MMF: Publications | Exploring the tensions in US Art Museums
MMF Editorial Note
August 27, 2025
Liz Levine, MMF’s Head of Programs
MMF’s 2023 Data Study Report found that art museum workers were profoundly dissatisfied with their workplaces and careers, more dissatisfied on many metrics than US workers overall. This finding resonated with many, myself included, who saw their struggles within art museums reflected in the data. But the full data shows us a more complex picture. There is a tension workers feel between their disappointment in and love for museums. To quote the 2023 Report: “art museum work is meaningful, as workers have overwhelmingly said in this study. Yet such workplaces are plagued with structural inequities that are not only detrimental to workers but also in deep conflict with stated institutional priorities about equity and diversity.”1 The two essays in this publication series explore and expose these tensions, informed by the voices of art museum workers themselves.
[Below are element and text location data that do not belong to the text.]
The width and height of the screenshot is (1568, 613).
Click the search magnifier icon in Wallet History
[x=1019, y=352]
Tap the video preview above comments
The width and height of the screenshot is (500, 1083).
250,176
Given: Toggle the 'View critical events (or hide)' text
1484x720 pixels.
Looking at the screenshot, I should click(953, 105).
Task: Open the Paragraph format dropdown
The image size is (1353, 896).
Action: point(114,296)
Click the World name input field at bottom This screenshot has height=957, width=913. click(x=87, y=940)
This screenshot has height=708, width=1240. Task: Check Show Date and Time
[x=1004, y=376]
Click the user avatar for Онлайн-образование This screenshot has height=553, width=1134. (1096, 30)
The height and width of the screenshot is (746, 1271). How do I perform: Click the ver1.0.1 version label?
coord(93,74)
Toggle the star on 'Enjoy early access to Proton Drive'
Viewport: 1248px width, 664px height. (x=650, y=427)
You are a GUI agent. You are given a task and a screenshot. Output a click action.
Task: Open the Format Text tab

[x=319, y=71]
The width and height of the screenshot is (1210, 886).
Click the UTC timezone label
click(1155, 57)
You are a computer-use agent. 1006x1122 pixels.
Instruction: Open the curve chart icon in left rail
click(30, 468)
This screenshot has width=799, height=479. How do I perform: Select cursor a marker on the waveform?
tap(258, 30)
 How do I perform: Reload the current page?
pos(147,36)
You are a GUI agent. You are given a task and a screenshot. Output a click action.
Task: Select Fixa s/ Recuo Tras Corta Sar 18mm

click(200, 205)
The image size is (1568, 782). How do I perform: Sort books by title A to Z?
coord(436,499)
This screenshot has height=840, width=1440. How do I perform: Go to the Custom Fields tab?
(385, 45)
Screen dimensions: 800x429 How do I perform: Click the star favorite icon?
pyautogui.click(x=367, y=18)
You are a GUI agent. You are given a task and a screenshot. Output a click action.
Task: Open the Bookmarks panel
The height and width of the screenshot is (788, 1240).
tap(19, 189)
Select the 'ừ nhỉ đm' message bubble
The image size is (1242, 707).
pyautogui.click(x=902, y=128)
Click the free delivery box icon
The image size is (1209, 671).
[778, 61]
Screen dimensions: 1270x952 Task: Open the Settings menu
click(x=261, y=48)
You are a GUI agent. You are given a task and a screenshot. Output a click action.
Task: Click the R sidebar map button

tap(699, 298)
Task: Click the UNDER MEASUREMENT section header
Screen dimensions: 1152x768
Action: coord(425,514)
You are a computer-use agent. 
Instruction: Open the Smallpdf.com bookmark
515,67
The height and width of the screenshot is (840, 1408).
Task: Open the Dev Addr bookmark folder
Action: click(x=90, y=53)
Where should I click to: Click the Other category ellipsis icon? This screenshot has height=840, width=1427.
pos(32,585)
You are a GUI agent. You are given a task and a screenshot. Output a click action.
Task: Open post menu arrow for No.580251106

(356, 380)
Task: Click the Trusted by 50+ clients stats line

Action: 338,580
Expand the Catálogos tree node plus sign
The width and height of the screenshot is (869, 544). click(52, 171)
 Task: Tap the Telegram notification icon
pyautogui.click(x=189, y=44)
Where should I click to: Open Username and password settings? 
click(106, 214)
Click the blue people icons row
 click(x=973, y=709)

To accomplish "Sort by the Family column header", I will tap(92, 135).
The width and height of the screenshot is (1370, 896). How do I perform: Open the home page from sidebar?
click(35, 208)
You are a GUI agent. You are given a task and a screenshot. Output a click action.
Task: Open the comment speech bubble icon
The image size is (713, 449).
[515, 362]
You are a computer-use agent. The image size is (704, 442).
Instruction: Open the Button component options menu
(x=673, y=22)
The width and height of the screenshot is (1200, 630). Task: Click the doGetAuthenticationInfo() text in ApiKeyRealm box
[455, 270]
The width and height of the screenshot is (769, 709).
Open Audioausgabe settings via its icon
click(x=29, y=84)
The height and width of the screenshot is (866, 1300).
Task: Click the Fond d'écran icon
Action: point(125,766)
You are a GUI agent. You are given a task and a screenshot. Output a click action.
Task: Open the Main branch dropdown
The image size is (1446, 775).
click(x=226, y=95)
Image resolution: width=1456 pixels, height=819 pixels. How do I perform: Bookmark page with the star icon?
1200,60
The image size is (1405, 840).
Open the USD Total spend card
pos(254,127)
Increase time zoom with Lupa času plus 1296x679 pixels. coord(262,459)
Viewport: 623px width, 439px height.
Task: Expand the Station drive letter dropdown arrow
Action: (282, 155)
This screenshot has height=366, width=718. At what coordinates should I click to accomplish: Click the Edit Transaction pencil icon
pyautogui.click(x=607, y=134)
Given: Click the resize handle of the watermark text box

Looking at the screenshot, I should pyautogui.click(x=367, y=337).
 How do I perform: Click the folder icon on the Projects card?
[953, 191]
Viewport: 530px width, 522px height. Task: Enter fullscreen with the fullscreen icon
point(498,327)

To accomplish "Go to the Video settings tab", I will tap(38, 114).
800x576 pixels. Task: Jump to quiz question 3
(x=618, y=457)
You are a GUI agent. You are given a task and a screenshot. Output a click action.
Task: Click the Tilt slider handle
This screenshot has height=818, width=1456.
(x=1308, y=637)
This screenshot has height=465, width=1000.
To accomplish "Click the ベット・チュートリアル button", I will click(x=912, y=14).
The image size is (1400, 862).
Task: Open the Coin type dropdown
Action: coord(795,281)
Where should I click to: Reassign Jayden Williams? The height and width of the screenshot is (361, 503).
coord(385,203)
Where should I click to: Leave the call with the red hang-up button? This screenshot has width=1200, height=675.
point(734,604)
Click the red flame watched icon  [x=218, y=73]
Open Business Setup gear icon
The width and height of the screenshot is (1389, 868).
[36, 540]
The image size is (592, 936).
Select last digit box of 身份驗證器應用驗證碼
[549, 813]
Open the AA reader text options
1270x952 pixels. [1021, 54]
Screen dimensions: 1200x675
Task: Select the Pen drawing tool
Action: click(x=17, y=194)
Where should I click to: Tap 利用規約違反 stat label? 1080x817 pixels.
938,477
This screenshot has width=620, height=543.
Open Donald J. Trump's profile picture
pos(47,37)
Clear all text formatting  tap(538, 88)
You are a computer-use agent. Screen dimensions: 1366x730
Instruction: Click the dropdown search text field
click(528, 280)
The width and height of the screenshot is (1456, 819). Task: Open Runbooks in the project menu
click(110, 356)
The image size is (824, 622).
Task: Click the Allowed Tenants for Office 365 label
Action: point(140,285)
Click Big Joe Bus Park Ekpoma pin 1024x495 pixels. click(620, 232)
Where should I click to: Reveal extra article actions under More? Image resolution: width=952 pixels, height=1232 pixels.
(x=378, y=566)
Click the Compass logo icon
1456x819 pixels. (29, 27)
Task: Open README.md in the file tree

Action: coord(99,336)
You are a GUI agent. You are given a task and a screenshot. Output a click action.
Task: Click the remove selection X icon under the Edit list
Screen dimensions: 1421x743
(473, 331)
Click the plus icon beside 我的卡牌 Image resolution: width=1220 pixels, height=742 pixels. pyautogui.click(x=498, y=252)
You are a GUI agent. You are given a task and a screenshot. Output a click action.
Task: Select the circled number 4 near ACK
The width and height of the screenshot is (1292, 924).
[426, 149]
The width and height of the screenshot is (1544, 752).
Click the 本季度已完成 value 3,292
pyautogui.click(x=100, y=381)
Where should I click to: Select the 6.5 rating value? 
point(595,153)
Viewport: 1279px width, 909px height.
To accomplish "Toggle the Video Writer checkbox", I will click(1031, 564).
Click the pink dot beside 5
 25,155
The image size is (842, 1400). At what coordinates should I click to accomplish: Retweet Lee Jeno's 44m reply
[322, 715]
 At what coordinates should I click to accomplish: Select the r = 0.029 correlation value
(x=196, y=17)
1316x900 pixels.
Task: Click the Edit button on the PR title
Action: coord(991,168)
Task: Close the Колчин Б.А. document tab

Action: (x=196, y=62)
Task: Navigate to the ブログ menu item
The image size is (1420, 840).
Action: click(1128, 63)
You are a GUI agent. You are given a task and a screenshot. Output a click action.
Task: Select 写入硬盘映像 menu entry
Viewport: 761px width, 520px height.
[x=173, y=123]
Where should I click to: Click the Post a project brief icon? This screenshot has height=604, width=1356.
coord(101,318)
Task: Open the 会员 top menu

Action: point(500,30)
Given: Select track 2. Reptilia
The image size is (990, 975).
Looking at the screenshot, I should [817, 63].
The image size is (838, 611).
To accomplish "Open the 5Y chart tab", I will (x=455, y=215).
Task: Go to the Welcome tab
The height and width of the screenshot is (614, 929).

Hannah Heller and Gwendolyn Fernandez are both long-time organizers with Museum Workers Speak (MWS), the activist collective that formed in 2015 and has led mutual aid efforts through the Museum Workers Relief Fund since 2020. In their essay, “Museum Workers Reflect on Their Visions for Museums ‘Post’ Covid: I love museums, but…,” they analyze the qualitative data from the open-ended responses to their Relief Fund’s 2024 application. Their conclusion gives voice to MMF’s quantitative findings. Hannah and Gwendolyn note that “palpable throughout the data is a tension between a profound belief in the potential of museums and feeling regularly mistreated and disappointed by the realities of low-paying jobs, toxic work environments, and a failure to meet the ideals set forth in mission statements.” Their essay helps us see that workers love museums and are demanding change so that they can sustain careers in them.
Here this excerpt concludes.